The second major component is NVIDIA AI-Q, an agentic search blueprint built with LangChain that uses a hybrid model architecture: frontier models handle orchestration while NVIDIA‘s open Nemotron models perform research-intensive tasks. According to the announcement, this split reduces query costs by more than 50% while achieving top scores on the DeepResearch Bench and DeepResearch Bench II leaderboards.
That cost figure carries specific weight for enterprise buyers who have watched AI spending spike unexpectedly once pilots move to production.
The partner list for the toolkit spans Adobe, Atlassian, SAP, Salesforce, ServiceNow, Siemens, Red Hat, Box, Cadence, Cohesity, Dassault Systèmes, IQVIA, and Synopsys, among others. Each integration points to a different deployment pattern: Salesforce is building a reference architecture where employees use Slack as the orchestration layer for its Agentforce agents, pulling data from both on-premises and cloud environments. Atlassian is folding the toolkit into its Rovo AI work across Jira and Confluence. ServiceNow‘s “Autonomous Workforce of AI Specialists” runs on the toolkit with NVIDIA AI-Q underneath. Siemens launched the Fuse EDA AI Agent, using Nemotron to autonomously orchestrate workflows across its electronic design automation portfolio from design conception through manufacturing sign-off.
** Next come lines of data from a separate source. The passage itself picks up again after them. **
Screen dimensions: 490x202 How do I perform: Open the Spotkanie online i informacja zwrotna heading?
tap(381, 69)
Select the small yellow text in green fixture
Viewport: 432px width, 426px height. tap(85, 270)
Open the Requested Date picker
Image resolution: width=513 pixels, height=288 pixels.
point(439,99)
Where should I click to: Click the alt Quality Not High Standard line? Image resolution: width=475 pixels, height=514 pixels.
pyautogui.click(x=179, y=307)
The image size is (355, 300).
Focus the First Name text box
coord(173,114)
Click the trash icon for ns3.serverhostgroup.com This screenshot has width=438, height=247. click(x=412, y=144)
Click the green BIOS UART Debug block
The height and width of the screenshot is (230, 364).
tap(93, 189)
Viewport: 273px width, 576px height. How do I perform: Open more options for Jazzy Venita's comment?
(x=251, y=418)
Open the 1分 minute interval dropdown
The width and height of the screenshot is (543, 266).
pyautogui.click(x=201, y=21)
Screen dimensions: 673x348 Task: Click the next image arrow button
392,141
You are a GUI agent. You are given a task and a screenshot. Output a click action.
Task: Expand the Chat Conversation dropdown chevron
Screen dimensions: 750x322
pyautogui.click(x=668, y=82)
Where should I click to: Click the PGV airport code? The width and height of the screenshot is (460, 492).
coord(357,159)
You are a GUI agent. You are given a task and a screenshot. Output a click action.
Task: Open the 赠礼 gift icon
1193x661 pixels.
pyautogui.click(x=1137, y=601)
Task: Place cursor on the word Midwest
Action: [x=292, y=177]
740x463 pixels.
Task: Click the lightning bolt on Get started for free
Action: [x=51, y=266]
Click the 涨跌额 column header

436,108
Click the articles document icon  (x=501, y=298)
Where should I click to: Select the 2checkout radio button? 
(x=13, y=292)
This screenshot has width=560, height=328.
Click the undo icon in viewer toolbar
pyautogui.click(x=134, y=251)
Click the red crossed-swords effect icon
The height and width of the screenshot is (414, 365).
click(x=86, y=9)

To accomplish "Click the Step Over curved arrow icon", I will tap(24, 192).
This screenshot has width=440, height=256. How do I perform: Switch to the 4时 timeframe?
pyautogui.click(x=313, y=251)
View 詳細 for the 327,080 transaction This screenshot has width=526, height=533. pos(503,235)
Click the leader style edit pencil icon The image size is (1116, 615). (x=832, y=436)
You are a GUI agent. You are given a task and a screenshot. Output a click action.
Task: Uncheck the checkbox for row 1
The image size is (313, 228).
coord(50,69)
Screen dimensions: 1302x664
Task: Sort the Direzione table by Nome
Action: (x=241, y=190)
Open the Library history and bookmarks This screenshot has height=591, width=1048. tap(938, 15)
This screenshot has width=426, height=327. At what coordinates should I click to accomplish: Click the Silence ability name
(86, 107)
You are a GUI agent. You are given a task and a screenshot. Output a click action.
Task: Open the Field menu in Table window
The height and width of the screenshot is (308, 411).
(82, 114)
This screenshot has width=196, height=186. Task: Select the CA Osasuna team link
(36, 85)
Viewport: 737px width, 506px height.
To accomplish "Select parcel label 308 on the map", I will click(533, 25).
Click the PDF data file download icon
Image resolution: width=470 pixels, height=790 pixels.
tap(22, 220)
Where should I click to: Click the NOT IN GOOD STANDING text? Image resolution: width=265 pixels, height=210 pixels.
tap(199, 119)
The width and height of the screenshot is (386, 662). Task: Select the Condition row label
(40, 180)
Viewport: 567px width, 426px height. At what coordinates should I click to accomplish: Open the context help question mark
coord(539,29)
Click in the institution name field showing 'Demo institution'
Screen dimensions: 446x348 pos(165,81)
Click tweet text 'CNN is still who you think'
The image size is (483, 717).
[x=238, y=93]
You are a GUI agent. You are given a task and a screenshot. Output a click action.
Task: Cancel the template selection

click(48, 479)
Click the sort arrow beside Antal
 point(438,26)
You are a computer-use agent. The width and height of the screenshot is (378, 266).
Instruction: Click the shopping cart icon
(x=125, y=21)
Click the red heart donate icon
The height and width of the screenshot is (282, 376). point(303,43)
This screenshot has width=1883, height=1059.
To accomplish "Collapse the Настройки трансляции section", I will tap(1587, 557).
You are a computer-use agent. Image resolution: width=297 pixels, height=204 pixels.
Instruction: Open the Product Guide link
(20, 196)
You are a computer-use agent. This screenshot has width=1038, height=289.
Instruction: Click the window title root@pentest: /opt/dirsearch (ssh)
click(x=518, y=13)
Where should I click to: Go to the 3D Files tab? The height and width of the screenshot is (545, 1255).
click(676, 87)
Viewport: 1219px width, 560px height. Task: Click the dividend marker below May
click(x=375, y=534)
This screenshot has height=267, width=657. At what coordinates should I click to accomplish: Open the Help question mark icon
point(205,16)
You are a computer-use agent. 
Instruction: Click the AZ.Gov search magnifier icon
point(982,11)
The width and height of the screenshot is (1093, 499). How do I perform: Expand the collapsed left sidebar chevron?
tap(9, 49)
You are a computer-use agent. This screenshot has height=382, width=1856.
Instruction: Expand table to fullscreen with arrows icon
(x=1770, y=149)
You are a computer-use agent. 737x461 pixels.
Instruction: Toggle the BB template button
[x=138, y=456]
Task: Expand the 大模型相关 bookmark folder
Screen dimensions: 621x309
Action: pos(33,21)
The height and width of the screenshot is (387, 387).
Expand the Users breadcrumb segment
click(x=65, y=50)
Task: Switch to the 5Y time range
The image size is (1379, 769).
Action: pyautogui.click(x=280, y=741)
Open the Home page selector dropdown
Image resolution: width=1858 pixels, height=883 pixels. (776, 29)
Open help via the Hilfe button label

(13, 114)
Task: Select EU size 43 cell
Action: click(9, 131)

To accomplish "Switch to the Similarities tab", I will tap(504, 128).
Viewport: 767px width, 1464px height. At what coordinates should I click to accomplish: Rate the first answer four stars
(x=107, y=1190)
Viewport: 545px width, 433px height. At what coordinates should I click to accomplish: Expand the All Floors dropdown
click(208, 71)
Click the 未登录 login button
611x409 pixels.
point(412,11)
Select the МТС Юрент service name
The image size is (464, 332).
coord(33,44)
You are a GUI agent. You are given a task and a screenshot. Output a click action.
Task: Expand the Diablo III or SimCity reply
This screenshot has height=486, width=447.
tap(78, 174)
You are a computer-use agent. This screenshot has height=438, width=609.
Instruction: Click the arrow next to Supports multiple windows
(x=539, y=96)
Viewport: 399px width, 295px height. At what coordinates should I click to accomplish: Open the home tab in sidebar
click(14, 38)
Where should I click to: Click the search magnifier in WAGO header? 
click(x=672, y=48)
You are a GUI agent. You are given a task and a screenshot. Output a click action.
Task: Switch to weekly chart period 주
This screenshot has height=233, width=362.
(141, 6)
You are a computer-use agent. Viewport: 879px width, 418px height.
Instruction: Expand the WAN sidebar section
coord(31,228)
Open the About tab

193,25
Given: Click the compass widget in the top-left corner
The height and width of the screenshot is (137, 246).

IQVIA provides the most concrete deployment figure in the announcement: the company says it has already rolled out more than 150 agents across internal teams and client environments, with coverage reaching 19 of the top 20 pharmaceutical companies.
Availability and Infrastructure
What NVIDIA is assembling — the Agent Toolkit, OpenShell, Nemotron models, and AI-Q — amounts to a software infrastructure layer designed to sit beneath enterprise software deployments. The toolkit is available now on build.nvidia.com, with support across AWS, Google Cloud, Microsoft Azure, and Oracle Cloud Infrastructure.